— Start of Given data —

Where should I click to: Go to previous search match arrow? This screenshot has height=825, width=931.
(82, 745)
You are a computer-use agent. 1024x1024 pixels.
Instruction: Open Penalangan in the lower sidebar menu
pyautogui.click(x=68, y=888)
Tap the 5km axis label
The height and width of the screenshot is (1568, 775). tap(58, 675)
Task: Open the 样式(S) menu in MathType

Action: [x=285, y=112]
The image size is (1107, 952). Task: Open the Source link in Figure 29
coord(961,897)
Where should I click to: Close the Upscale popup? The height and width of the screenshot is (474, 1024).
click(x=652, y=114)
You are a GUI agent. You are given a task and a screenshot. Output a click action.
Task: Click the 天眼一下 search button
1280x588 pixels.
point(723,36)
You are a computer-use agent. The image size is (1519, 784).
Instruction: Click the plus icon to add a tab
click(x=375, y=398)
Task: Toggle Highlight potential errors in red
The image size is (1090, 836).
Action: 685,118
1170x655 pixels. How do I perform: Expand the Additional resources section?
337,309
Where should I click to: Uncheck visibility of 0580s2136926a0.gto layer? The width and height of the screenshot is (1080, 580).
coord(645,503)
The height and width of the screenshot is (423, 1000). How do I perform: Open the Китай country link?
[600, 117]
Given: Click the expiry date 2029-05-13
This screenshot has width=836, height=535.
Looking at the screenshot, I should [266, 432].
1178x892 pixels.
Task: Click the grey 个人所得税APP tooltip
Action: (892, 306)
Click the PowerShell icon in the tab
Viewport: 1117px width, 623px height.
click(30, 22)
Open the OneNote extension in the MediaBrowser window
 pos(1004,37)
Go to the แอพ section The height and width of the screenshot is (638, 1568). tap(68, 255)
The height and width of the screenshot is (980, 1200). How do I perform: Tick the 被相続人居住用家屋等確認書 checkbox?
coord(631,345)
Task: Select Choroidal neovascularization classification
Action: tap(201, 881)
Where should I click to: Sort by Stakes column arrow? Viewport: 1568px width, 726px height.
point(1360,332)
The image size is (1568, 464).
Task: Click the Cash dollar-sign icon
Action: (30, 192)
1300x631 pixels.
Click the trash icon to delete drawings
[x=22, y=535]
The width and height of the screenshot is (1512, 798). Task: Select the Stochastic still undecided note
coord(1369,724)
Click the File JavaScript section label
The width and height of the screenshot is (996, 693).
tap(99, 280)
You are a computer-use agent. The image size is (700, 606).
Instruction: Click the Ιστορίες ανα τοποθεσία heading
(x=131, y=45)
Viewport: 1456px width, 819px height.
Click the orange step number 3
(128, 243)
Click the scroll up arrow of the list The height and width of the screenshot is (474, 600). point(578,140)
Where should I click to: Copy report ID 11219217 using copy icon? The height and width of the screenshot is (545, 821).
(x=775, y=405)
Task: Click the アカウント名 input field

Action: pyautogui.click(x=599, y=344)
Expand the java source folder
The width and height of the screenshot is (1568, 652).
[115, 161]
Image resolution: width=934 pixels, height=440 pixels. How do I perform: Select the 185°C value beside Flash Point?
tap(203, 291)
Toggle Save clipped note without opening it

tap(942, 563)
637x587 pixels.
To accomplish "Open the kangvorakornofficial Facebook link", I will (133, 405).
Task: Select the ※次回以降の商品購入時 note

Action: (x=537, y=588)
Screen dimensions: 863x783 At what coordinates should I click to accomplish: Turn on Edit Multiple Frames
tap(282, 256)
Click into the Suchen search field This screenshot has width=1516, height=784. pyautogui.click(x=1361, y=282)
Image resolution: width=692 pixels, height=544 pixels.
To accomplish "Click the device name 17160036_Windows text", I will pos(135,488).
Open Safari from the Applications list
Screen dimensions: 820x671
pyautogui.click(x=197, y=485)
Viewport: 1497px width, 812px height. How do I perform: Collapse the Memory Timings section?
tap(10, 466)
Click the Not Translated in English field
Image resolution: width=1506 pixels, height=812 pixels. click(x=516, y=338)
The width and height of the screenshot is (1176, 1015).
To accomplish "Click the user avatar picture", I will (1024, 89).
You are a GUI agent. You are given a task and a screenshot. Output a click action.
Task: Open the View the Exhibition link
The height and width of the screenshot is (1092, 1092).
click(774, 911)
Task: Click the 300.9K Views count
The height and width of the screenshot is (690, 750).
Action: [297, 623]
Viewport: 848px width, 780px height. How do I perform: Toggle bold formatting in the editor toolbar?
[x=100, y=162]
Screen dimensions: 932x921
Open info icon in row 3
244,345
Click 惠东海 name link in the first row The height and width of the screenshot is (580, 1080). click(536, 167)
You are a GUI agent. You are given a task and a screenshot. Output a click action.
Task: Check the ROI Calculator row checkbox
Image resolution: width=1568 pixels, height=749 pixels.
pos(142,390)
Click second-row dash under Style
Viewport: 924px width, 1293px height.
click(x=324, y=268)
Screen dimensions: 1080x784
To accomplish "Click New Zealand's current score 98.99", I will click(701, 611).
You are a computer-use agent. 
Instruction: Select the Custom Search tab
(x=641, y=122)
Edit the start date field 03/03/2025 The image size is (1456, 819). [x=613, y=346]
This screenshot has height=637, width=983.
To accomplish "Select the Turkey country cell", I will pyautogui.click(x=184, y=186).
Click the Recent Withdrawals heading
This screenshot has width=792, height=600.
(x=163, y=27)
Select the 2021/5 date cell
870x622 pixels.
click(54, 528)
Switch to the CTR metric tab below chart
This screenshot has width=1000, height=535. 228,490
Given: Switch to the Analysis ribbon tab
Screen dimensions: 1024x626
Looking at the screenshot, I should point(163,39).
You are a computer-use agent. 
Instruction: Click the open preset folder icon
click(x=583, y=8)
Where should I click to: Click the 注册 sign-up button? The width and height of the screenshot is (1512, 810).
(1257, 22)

— End of Given data —

> **Problem requirements**: Quote the records from the line with "Task: Click the 300.9K Views count" to the line with "click(54, 528)", including both of those lines.

> **Solved exercise**:
Task: Click the 300.9K Views count
The height and width of the screenshot is (690, 750).
Action: [297, 623]
Viewport: 848px width, 780px height. How do I perform: Toggle bold formatting in the editor toolbar?
[x=100, y=162]
Screen dimensions: 932x921
Open info icon in row 3
244,345
Click 惠东海 name link in the first row The height and width of the screenshot is (580, 1080). click(536, 167)
You are a GUI agent. You are given a task and a screenshot. Output a click action.
Task: Check the ROI Calculator row checkbox
Image resolution: width=1568 pixels, height=749 pixels.
pos(142,390)
Click second-row dash under Style
Viewport: 924px width, 1293px height.
click(x=324, y=268)
Screen dimensions: 1080x784
To accomplish "Click New Zealand's current score 98.99", I will click(701, 611).
You are a computer-use agent. 
Instruction: Select the Custom Search tab
(x=641, y=122)
Edit the start date field 03/03/2025 The image size is (1456, 819). [x=613, y=346]
This screenshot has height=637, width=983.
To accomplish "Select the Turkey country cell", I will pyautogui.click(x=184, y=186).
Click the Recent Withdrawals heading
This screenshot has width=792, height=600.
(x=163, y=27)
Select the 2021/5 date cell
870x622 pixels.
click(54, 528)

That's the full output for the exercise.